## BEGIN
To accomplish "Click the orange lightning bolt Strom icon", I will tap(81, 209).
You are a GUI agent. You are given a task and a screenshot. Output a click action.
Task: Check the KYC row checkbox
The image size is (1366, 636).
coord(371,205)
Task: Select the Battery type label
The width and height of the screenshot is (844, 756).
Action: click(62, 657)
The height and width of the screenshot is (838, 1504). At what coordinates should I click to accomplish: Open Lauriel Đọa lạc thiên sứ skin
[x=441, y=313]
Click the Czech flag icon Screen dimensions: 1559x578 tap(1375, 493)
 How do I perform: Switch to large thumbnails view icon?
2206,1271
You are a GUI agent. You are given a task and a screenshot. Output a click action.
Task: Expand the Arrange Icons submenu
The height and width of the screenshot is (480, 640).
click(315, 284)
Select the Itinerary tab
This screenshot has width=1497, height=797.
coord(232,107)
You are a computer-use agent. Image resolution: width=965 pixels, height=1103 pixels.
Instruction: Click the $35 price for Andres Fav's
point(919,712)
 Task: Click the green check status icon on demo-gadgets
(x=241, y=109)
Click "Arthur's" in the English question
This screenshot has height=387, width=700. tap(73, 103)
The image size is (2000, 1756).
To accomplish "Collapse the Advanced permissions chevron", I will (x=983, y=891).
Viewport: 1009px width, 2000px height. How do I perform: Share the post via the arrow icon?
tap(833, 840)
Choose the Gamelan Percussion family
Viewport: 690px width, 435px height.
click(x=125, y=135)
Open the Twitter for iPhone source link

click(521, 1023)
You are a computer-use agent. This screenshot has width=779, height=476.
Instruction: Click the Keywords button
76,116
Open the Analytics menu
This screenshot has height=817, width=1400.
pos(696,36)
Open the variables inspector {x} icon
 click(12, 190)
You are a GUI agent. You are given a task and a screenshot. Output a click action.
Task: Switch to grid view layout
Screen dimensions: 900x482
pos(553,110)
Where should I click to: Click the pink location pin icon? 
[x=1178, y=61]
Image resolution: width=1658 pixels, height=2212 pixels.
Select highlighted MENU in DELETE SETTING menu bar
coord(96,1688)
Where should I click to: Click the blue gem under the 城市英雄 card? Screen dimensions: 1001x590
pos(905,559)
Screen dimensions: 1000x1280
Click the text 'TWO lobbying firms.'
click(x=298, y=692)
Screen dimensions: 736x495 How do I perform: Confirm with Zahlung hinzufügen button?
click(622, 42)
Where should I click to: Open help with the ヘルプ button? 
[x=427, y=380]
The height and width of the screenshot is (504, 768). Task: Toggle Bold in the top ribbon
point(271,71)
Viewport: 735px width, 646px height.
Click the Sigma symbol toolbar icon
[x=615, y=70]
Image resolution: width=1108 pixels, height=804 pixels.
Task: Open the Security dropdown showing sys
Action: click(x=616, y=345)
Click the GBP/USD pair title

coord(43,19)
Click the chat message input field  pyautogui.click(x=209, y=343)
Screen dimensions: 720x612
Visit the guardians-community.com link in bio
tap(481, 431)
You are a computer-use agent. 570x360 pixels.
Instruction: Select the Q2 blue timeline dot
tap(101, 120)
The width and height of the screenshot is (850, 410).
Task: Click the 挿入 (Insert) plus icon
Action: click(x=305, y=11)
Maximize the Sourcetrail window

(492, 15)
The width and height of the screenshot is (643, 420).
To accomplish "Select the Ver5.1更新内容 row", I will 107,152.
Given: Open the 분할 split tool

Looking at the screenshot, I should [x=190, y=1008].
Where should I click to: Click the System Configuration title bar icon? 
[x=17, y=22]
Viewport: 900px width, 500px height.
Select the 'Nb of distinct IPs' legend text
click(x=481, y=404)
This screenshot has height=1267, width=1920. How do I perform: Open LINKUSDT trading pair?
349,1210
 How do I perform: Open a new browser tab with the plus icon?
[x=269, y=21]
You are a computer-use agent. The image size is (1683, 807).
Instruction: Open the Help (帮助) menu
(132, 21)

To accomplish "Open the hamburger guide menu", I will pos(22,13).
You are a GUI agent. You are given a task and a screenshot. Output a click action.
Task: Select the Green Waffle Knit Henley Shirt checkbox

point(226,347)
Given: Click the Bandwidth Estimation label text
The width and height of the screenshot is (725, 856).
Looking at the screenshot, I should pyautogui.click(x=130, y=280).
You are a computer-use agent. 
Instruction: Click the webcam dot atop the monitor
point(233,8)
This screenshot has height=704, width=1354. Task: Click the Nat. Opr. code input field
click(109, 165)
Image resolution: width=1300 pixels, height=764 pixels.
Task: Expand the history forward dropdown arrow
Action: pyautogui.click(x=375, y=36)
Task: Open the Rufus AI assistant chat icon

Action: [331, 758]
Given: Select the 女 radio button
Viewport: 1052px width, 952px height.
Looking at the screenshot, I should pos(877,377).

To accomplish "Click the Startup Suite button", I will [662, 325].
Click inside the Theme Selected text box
## END
Short problem> Reproduce every item above word for word, keeping each line unchanged and in its original order.

The answer>
To accomplish "Click the orange lightning bolt Strom icon", I will tap(81, 209).
You are a GUI agent. You are given a task and a screenshot. Output a click action.
Task: Check the KYC row checkbox
The image size is (1366, 636).
coord(371,205)
Task: Select the Battery type label
The width and height of the screenshot is (844, 756).
Action: click(62, 657)
The height and width of the screenshot is (838, 1504). At what coordinates should I click to accomplish: Open Lauriel Đọa lạc thiên sứ skin
[x=441, y=313]
Click the Czech flag icon Screen dimensions: 1559x578 tap(1375, 493)
 How do I perform: Switch to large thumbnails view icon?
2206,1271
You are a GUI agent. You are given a task and a screenshot. Output a click action.
Task: Expand the Arrange Icons submenu
The height and width of the screenshot is (480, 640).
click(315, 284)
Select the Itinerary tab
This screenshot has width=1497, height=797.
coord(232,107)
You are a computer-use agent. Image resolution: width=965 pixels, height=1103 pixels.
Instruction: Click the $35 price for Andres Fav's
point(919,712)
 Task: Click the green check status icon on demo-gadgets
(x=241, y=109)
Click "Arthur's" in the English question
This screenshot has height=387, width=700. tap(73, 103)
The image size is (2000, 1756).
To accomplish "Collapse the Advanced permissions chevron", I will (x=983, y=891).
Viewport: 1009px width, 2000px height. How do I perform: Share the post via the arrow icon?
tap(833, 840)
Choose the Gamelan Percussion family
Viewport: 690px width, 435px height.
click(x=125, y=135)
Open the Twitter for iPhone source link

click(521, 1023)
You are a computer-use agent. This screenshot has width=779, height=476.
Instruction: Click the Keywords button
76,116
Open the Analytics menu
This screenshot has height=817, width=1400.
pos(696,36)
Open the variables inspector {x} icon
 click(12, 190)
You are a GUI agent. You are given a task and a screenshot. Output a click action.
Task: Switch to grid view layout
Screen dimensions: 900x482
pos(553,110)
Where should I click to: Click the pink location pin icon? 
[x=1178, y=61]
Image resolution: width=1658 pixels, height=2212 pixels.
Select highlighted MENU in DELETE SETTING menu bar
coord(96,1688)
Where should I click to: Click the blue gem under the 城市英雄 card? Screen dimensions: 1001x590
pos(905,559)
Screen dimensions: 1000x1280
Click the text 'TWO lobbying firms.'
click(x=298, y=692)
Screen dimensions: 736x495 How do I perform: Confirm with Zahlung hinzufügen button?
click(622, 42)
Where should I click to: Open help with the ヘルプ button? 
[x=427, y=380]
The height and width of the screenshot is (504, 768). Task: Toggle Bold in the top ribbon
point(271,71)
Viewport: 735px width, 646px height.
Click the Sigma symbol toolbar icon
[x=615, y=70]
Image resolution: width=1108 pixels, height=804 pixels.
Task: Open the Security dropdown showing sys
Action: click(x=616, y=345)
Click the GBP/USD pair title

coord(43,19)
Click the chat message input field  pyautogui.click(x=209, y=343)
Screen dimensions: 720x612
Visit the guardians-community.com link in bio
tap(481, 431)
You are a computer-use agent. 570x360 pixels.
Instruction: Select the Q2 blue timeline dot
tap(101, 120)
The width and height of the screenshot is (850, 410).
Task: Click the 挿入 (Insert) plus icon
Action: click(x=305, y=11)
Maximize the Sourcetrail window

(492, 15)
The width and height of the screenshot is (643, 420).
To accomplish "Select the Ver5.1更新内容 row", I will 107,152.
Given: Open the 분할 split tool

Looking at the screenshot, I should [x=190, y=1008].
Where should I click to: Click the System Configuration title bar icon? 
[x=17, y=22]
Viewport: 900px width, 500px height.
Select the 'Nb of distinct IPs' legend text
click(x=481, y=404)
This screenshot has height=1267, width=1920. How do I perform: Open LINKUSDT trading pair?
349,1210
 How do I perform: Open a new browser tab with the plus icon?
[x=269, y=21]
You are a computer-use agent. The image size is (1683, 807).
Instruction: Open the Help (帮助) menu
(132, 21)

To accomplish "Open the hamburger guide menu", I will pos(22,13).
You are a GUI agent. You are given a task and a screenshot. Output a click action.
Task: Select the Green Waffle Knit Henley Shirt checkbox

point(226,347)
Given: Click the Bandwidth Estimation label text
The width and height of the screenshot is (725, 856).
Looking at the screenshot, I should pyautogui.click(x=130, y=280).
You are a computer-use agent. 
Instruction: Click the webcam dot atop the monitor
point(233,8)
This screenshot has height=704, width=1354. Task: Click the Nat. Opr. code input field
click(109, 165)
Image resolution: width=1300 pixels, height=764 pixels.
Task: Expand the history forward dropdown arrow
Action: pyautogui.click(x=375, y=36)
Task: Open the Rufus AI assistant chat icon

Action: [331, 758]
Given: Select the 女 radio button
Viewport: 1052px width, 952px height.
Looking at the screenshot, I should pos(877,377).

To accomplish "Click the Startup Suite button", I will [662, 325].
Click inside the Theme Selected text box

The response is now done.